> **DATA SHOWN**
-=-=-=-=-

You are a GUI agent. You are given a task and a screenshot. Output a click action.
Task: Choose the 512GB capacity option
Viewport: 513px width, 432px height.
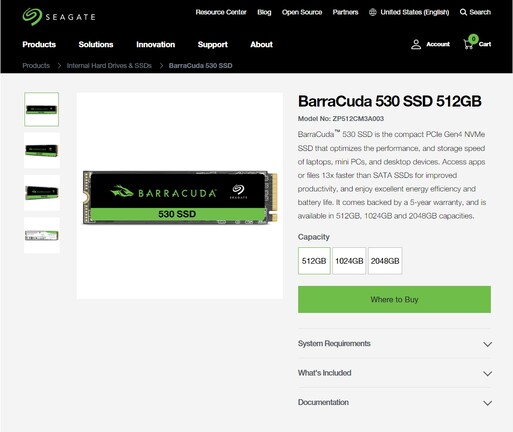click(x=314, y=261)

-=-=-=-=-

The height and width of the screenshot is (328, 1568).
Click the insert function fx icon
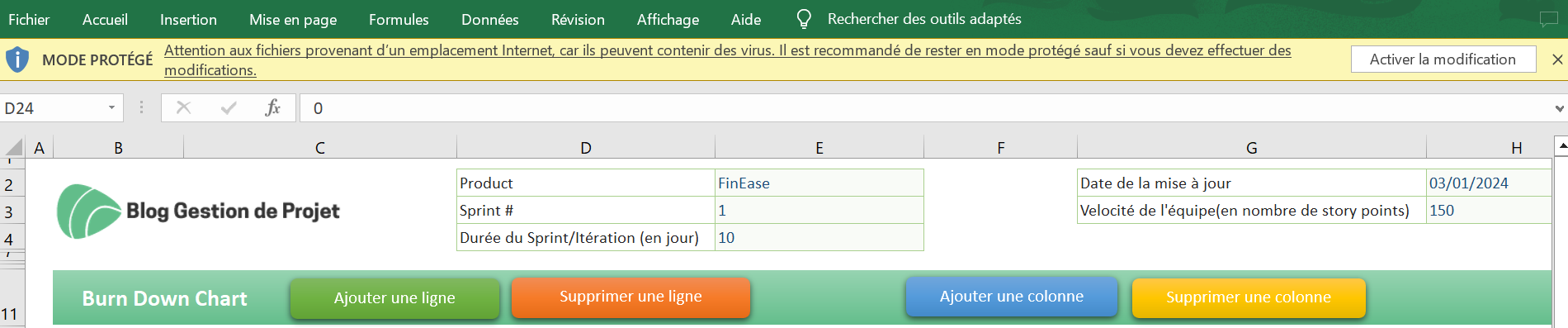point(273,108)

-=-=-=-=-

> **TRY IT**
For each line in the entries that contains the string "screenshot", make a copy.

> **SOLUTION TO THIS PROBLEM**
You are a GUI agent. You are given a task and a screenshot. Output a click action.
The height and width of the screenshot is (328, 1568).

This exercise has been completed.